Die Angst vor dem Sparpaket
Die «Anforderungsgerechten Löhne», die der LCH nun in den Vordergrund
stellt, waren auch im Kanton Bern immer wieder ein Thema. Studien, so die
Darstellung der Lehrerverbände, hätten ergeben, dass Arbeitnehmende in Branchen
mit ähnlich hohen Anforderungen deutlich mehr verdienen als Lehrerinnen und
Lehrer. Dies, so die Warnung, führe dazu, dass die Schule für «ambitionierte
Arbeitnehmende» zu wenig attraktiv sei.
Die Nachfrage bei Bildung Bern, dem bernischen Lehrerverband, ergibt
allerdings, dass das Thema im Moment «keine Priorität» hat. Oder anders
ausgedrückt: In Bern hat man sich damit abgefunden, dass «anforderungsgerechte»

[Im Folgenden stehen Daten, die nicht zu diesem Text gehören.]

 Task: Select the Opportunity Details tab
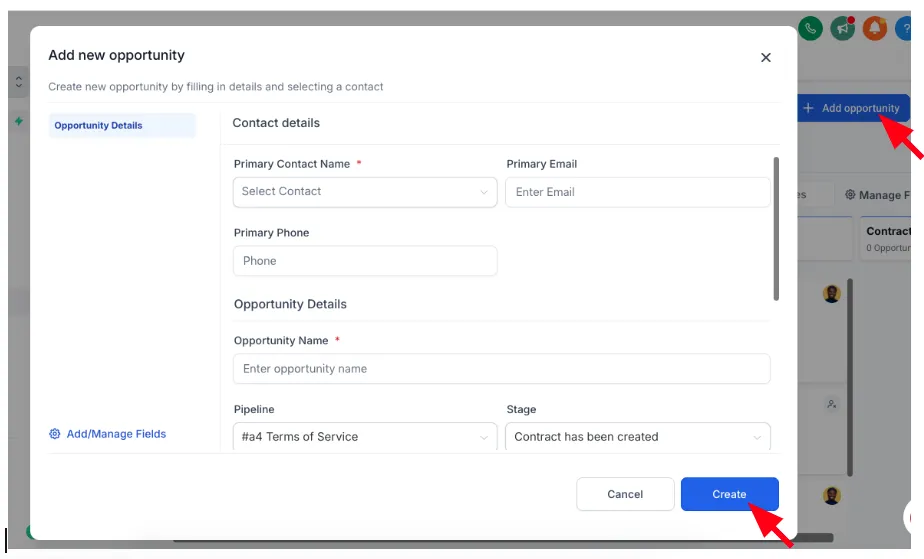tap(122, 125)
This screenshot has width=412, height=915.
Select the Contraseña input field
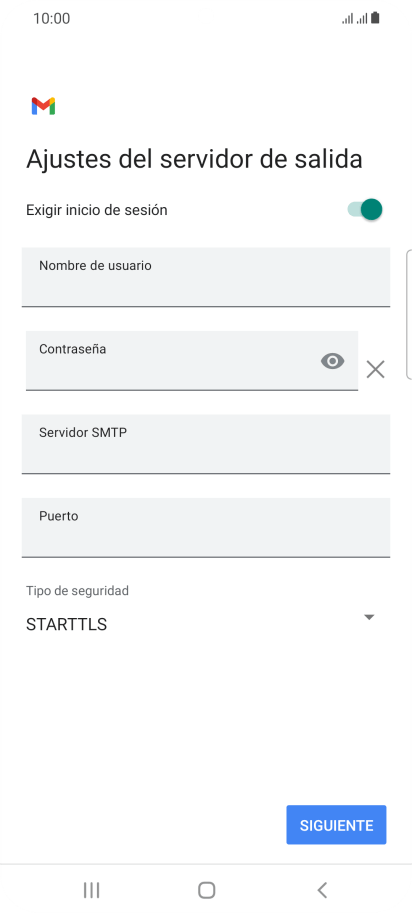tap(192, 361)
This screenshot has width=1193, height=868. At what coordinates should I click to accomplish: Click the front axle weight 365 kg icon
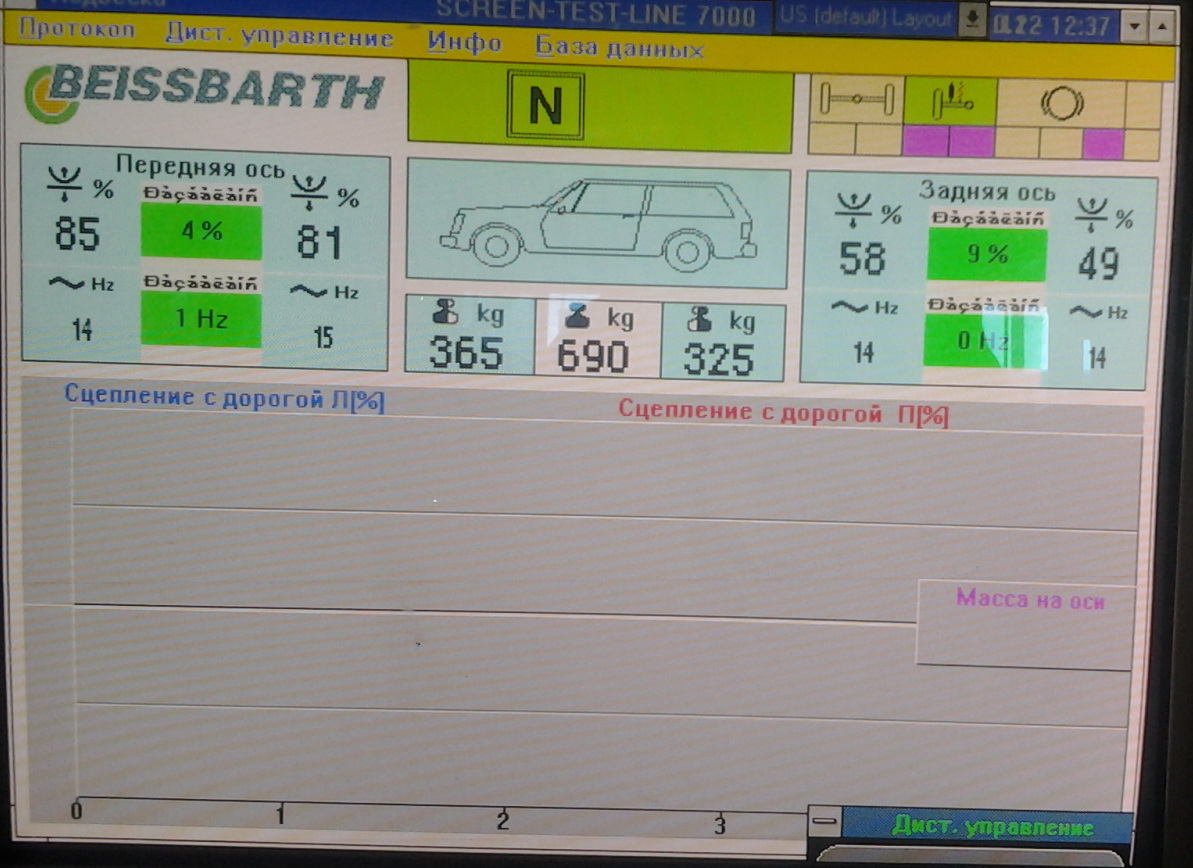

Lehrerlöhne vorerst ausser Reichweite liegen. «Es ist bekannt, dass die Löhne
für Lehrerinnen und Lehrer im Vergleich zu anderen Branchen zu tief sind», sagt
Regula A. Bircher, Geschäftsführerin von Bildung Bern. «Angesichts des
drohenden Sparpakets haben wir im Moment aber andere Sorgen.»
Das Sparpaket droht konkret am kommenden Freitag. An diesem Tag wird der
Regierungsrat darlegen, wie er in den nächsten Jahren mehrere hundert Millionen
Franken einsparen will. Wie weit auch Lehrerinnen und Lehrer davon betroffen
sein werden, ist nicht bekannt.
Aber Bircher sieht die Errungenschaften der vergangenen Jahre in Gefahr.
Vor vier Jahren hat der Grosse Rat nach zähem Ringen beschlossen, den
Lehrerinnen und Lehrern wieder einen verlässlichen Lohnaufstieg zu gewähren.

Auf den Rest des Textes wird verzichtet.